Thursday, December 8, 2011

Semi Flexi: Fundamentals & Misconceptions

Semi flexi mortgages offer the flexibility of prepayment withdrawal which inferior to Flexi mortgage but more flexible than regular term mortgage.

The major distinction between Flexi, Semi Flexi, and regular term mortgage is the flexibility of prepayment withdrawal and charges incurred for such withdrawals to be carried out.

Flexi: As the additional fund is mainly accumulated within the current account for interest savings purpose while cheque books are provided, the withdrawal of fund is as easy as writing a cheque or via online transfer. The cost of withdrawing the funds is just merely equivalent to the cost of piece of cheque or online transfer's charges.

Semi Flexi: Payment of additional fund has to go to the loan account. Practically, having a Semi Flexi mortgage would require borrowers to open a regular savings / current account at the financiers' branch for installment auto debit purpose. Majority of mortgage products in the current market fall under this segment. Although additional payment into the loan account will not knock off the principal by default, it will still result in interest savings as well for the additional amount which paid (this interest savings feature might not applicable to all the banks). However, when it comes to time of withdrawal, the charge is around RM10-RM50 per transaction, depending on bank's discretion. Such withdrawal could be done by transferring the excess from the loan account to the savings / current account via online banking / instruction over the counter / via machines.
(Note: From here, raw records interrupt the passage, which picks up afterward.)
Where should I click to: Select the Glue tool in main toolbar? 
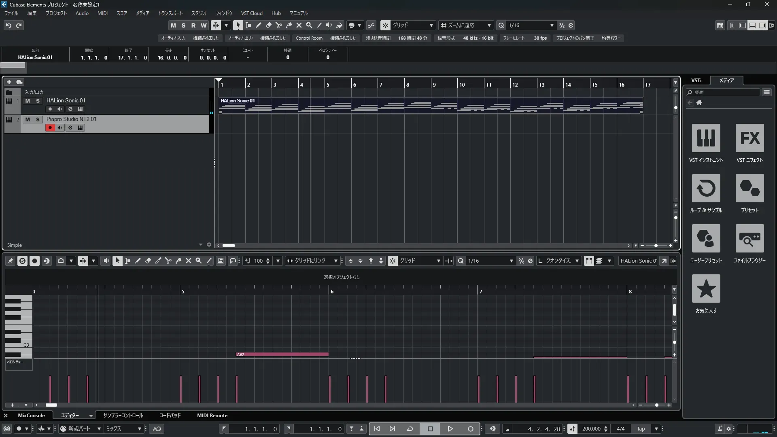[289, 25]
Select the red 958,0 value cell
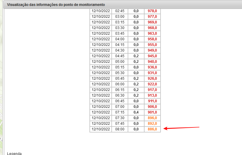This screenshot has width=242, height=155. click(x=152, y=39)
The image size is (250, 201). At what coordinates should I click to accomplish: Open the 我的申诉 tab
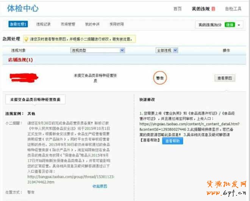click(x=92, y=24)
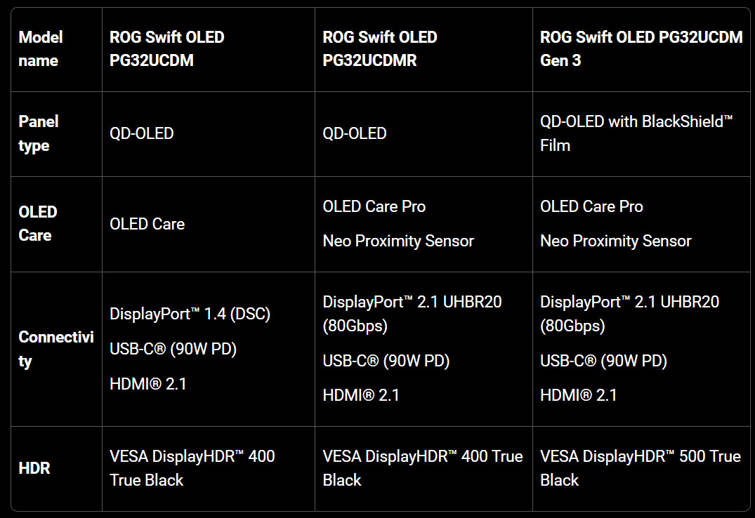Click 'HDMI® 2.1' in the first model column

(148, 383)
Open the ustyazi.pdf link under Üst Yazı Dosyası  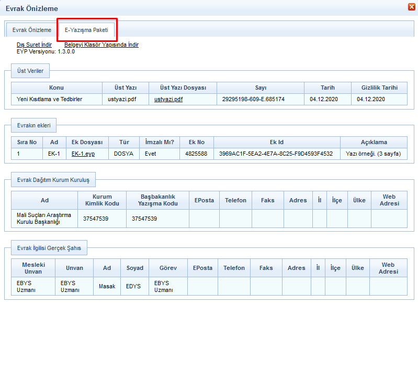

Regular Term: Payment of additional fund has to go the loan account. By default, all additional payment / excess will be treated as advance payment for the future installment, thus, the excess will not result in interest savings. Withdrawal of the additional payment to the loan account require written notice to the branches which hold the borrowers' file. Charges per transaction is around RM 25 ~ RM 50.

A simple illustration in calculating interest charge:

Misconceptions
. "Semi" full flexi mortgages: Certain mortgages which given to the borrowers during 2009 - 2010 were labelled as "full flexi" with the provision of current account but without a cheque book. To certain extent, such mortgages do not fully cater the full flexibility of withdrawal but do offer the interest savings feature by maintaining balance within a current account but withdrawal of fund requires instruction given over the counters or via online transaction.